▶ WORK REQUIRED:
Reproduce the records exactly.

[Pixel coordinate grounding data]
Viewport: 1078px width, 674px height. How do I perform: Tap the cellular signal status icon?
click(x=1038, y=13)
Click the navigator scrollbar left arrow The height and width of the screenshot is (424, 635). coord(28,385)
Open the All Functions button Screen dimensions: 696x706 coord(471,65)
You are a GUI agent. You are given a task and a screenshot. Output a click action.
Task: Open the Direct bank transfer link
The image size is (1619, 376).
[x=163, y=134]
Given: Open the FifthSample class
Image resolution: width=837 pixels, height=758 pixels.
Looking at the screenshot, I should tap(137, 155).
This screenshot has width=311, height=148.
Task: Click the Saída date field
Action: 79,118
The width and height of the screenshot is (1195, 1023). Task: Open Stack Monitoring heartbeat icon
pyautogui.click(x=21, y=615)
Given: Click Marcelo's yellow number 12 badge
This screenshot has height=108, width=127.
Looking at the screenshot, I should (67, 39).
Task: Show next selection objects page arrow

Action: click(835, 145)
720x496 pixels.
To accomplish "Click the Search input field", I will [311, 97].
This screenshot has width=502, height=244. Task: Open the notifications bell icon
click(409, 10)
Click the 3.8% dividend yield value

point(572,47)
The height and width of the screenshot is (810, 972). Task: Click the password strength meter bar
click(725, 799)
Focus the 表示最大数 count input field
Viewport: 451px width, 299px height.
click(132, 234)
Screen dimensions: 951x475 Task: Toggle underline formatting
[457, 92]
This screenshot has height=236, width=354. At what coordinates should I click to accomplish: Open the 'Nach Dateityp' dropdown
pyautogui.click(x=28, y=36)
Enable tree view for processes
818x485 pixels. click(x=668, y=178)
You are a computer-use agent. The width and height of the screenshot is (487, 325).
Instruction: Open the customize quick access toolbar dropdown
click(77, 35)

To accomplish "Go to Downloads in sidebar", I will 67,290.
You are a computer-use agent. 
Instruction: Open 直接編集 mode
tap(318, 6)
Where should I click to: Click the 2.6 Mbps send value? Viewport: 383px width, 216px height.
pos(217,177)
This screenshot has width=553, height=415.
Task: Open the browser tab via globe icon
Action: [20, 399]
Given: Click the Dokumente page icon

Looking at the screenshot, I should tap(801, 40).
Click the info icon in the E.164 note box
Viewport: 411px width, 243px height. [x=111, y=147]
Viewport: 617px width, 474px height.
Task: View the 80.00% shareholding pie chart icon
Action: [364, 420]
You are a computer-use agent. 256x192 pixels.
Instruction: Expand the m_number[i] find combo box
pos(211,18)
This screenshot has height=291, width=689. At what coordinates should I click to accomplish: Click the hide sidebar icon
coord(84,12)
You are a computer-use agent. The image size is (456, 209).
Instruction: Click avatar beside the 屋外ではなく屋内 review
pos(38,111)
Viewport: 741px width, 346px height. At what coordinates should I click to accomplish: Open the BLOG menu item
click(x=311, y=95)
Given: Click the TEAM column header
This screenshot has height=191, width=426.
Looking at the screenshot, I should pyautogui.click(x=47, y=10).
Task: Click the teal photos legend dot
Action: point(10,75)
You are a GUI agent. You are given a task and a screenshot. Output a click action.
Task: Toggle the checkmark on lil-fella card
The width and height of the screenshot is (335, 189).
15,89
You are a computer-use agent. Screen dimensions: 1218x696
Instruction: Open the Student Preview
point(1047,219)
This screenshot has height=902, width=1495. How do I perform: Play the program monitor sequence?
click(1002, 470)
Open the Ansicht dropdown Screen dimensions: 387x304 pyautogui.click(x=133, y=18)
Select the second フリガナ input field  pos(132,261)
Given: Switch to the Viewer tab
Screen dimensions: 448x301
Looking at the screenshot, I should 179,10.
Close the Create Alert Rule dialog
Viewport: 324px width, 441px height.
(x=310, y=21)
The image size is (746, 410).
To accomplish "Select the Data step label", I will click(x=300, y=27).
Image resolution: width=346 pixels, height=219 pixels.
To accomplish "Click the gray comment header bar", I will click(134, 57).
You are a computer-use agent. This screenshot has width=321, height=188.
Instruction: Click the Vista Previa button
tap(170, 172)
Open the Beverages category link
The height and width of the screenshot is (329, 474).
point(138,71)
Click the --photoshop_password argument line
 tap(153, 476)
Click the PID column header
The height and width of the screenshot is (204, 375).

▶ SOLVED PROBLEM:
Viewport: 1078px width, 674px height. How do I perform: Tap the cellular signal status icon?
click(x=1038, y=13)
Click the navigator scrollbar left arrow The height and width of the screenshot is (424, 635). coord(28,385)
Open the All Functions button Screen dimensions: 696x706 coord(471,65)
You are a GUI agent. You are given a task and a screenshot. Output a click action.
Task: Open the Direct bank transfer link
The image size is (1619, 376).
[x=163, y=134]
Given: Open the FifthSample class
Image resolution: width=837 pixels, height=758 pixels.
Looking at the screenshot, I should tap(137, 155).
This screenshot has width=311, height=148.
Task: Click the Saída date field
Action: 79,118
The width and height of the screenshot is (1195, 1023). Task: Open Stack Monitoring heartbeat icon
pyautogui.click(x=21, y=615)
Given: Click Marcelo's yellow number 12 badge
This screenshot has height=108, width=127.
Looking at the screenshot, I should (67, 39).
Task: Show next selection objects page arrow

Action: click(835, 145)
720x496 pixels.
To accomplish "Click the Search input field", I will [311, 97].
This screenshot has width=502, height=244. Task: Open the notifications bell icon
click(409, 10)
Click the 3.8% dividend yield value

point(572,47)
The height and width of the screenshot is (810, 972). Task: Click the password strength meter bar
click(725, 799)
Focus the 表示最大数 count input field
Viewport: 451px width, 299px height.
click(132, 234)
Screen dimensions: 951x475 Task: Toggle underline formatting
[457, 92]
This screenshot has height=236, width=354. At what coordinates should I click to accomplish: Open the 'Nach Dateityp' dropdown
pyautogui.click(x=28, y=36)
Enable tree view for processes
818x485 pixels. click(x=668, y=178)
You are a computer-use agent. The width and height of the screenshot is (487, 325).
Instruction: Open the customize quick access toolbar dropdown
click(77, 35)

To accomplish "Go to Downloads in sidebar", I will 67,290.
You are a computer-use agent. 
Instruction: Open 直接編集 mode
tap(318, 6)
Where should I click to: Click the 2.6 Mbps send value? Viewport: 383px width, 216px height.
pos(217,177)
This screenshot has width=553, height=415.
Task: Open the browser tab via globe icon
Action: [20, 399]
Given: Click the Dokumente page icon

Looking at the screenshot, I should tap(801, 40).
Click the info icon in the E.164 note box
Viewport: 411px width, 243px height. [x=111, y=147]
Viewport: 617px width, 474px height.
Task: View the 80.00% shareholding pie chart icon
Action: [364, 420]
You are a computer-use agent. 256x192 pixels.
Instruction: Expand the m_number[i] find combo box
pos(211,18)
This screenshot has height=291, width=689. At what coordinates should I click to accomplish: Click the hide sidebar icon
coord(84,12)
You are a computer-use agent. The image size is (456, 209).
Instruction: Click avatar beside the 屋外ではなく屋内 review
pos(38,111)
Viewport: 741px width, 346px height. At what coordinates should I click to accomplish: Open the BLOG menu item
click(x=311, y=95)
Given: Click the TEAM column header
This screenshot has height=191, width=426.
Looking at the screenshot, I should pyautogui.click(x=47, y=10).
Task: Click the teal photos legend dot
Action: point(10,75)
You are a GUI agent. You are given a task and a screenshot. Output a click action.
Task: Toggle the checkmark on lil-fella card
The width and height of the screenshot is (335, 189).
15,89
You are a computer-use agent. Screen dimensions: 1218x696
Instruction: Open the Student Preview
point(1047,219)
This screenshot has height=902, width=1495. How do I perform: Play the program monitor sequence?
click(1002, 470)
Open the Ansicht dropdown Screen dimensions: 387x304 pyautogui.click(x=133, y=18)
Select the second フリガナ input field  pos(132,261)
Given: Switch to the Viewer tab
Screen dimensions: 448x301
Looking at the screenshot, I should 179,10.
Close the Create Alert Rule dialog
Viewport: 324px width, 441px height.
(x=310, y=21)
The image size is (746, 410).
To accomplish "Select the Data step label", I will click(x=300, y=27).
Image resolution: width=346 pixels, height=219 pixels.
To accomplish "Click the gray comment header bar", I will click(134, 57).
You are a computer-use agent. This screenshot has width=321, height=188.
Instruction: Click the Vista Previa button
tap(170, 172)
Open the Beverages category link
The height and width of the screenshot is (329, 474).
point(138,71)
Click the --photoshop_password argument line
 tap(153, 476)
Click the PID column header
The height and width of the screenshot is (204, 375).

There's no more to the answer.